- Instructions to follow -
Retype the mean-centering email exactly, everything from "Yes, and it's" down to "groups of observation?".

From   "JVerkuilen (Gmail)" <[email protected]>
To   [email protected]
Subject   Re: st: mean centering
Date   Sun, 20 Jan 2013 10:22:34 -0500

On Sun, Jan 20, 2013 at 8:07 AM, James Bernard <[email protected]> wrote:
> Hi,
>
> I know that mean centering is not really a remedy for the resultant
> multidisciplinary among interaction effect variables.

I think autocorrect busted you, because I'm sure you meant
multicollinearity. ;)


But, it has
> become a common practice.

Yes, and it's not bad practice most of the time. I tend to recommend
to students in class that it's not a bad idea to center all continuous
predictors, or at least put the 0 at a meaningful place so the
intercept is interpretable. An example of a non-sample standardization
might be to center observed SAT scores centered at 500 even if the
sample mean isn't 500, because 500 is the population average.


I have two questions:
>
> 1- In the case of panel data: should we deduct the mean of all the
> observations of that particular variables or should we do this by
> groups of observation?

- Material -
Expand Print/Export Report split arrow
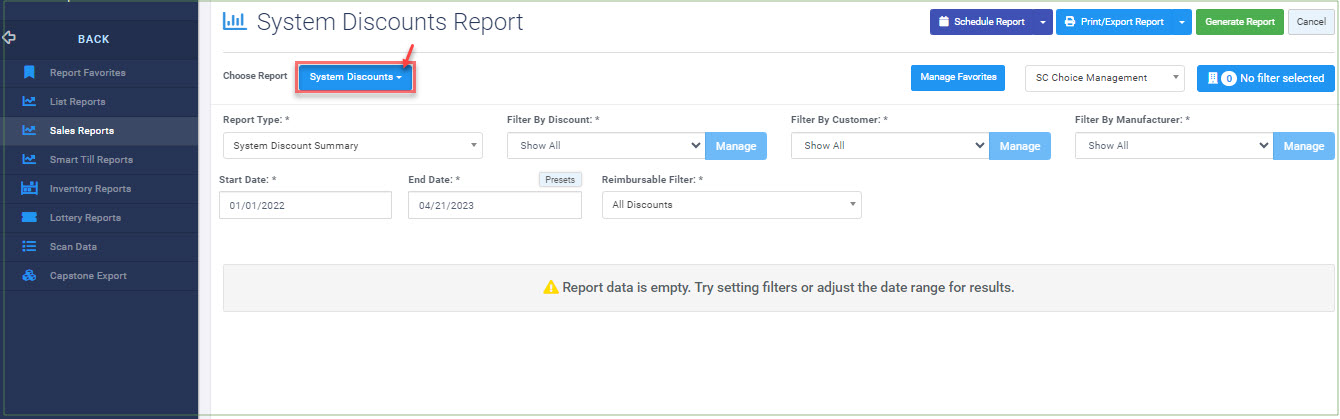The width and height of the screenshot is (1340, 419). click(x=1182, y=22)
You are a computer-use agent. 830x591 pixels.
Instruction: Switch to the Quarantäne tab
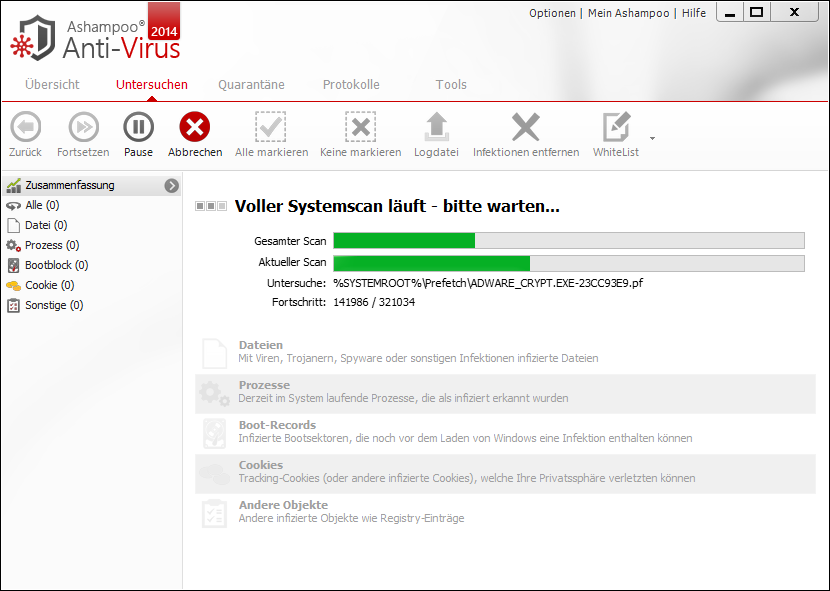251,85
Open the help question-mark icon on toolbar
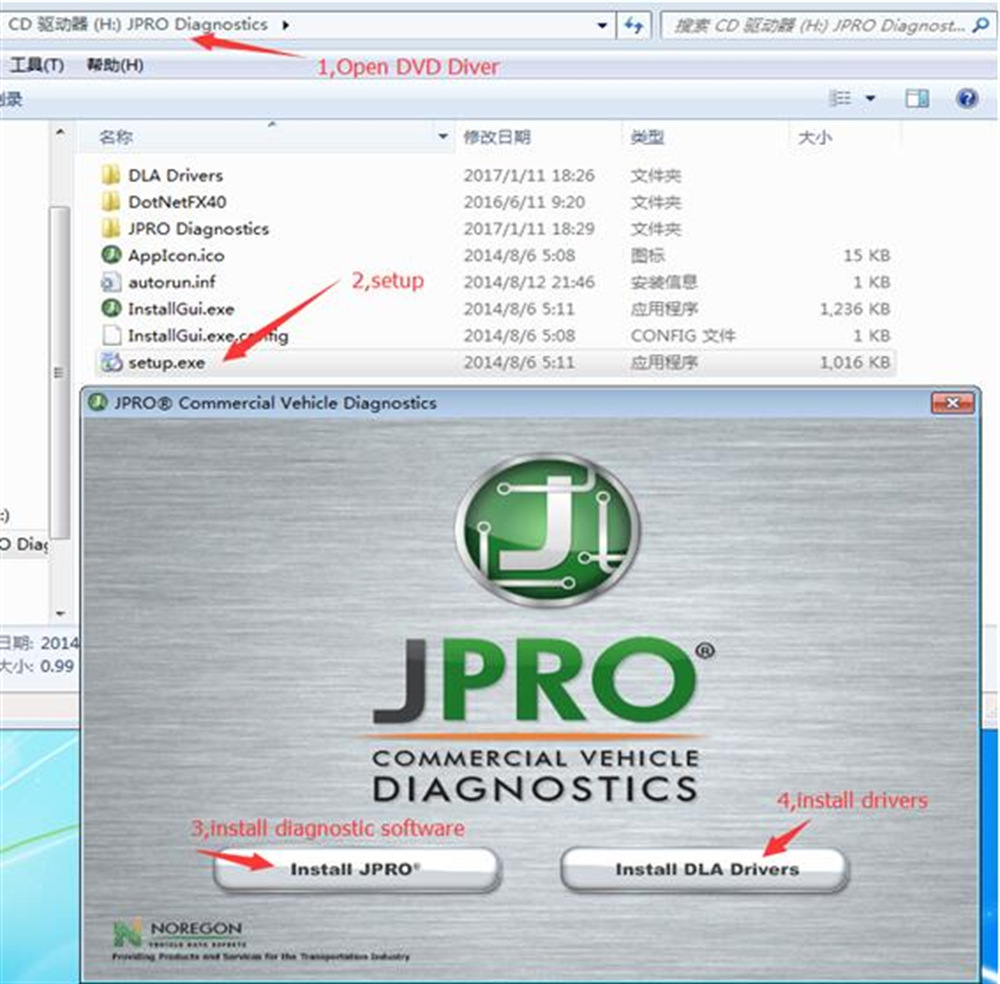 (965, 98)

- Task answer -
Yes, and it's not bad practice most of the time. I tend to recommend
to students in class that it's not a bad idea to center all continuous
predictors, or at least put the 0 at a meaningful place so the
intercept is interpretable. An example of a non-sample standardization
might be to center observed SAT scores centered at 500 even if the
sample mean isn't 500, because 500 is the population average.


I have two questions:
>
> 1- In the case of panel data: should we deduct the mean of all the
> observations of that particular variables or should we do this by
> groups of observation?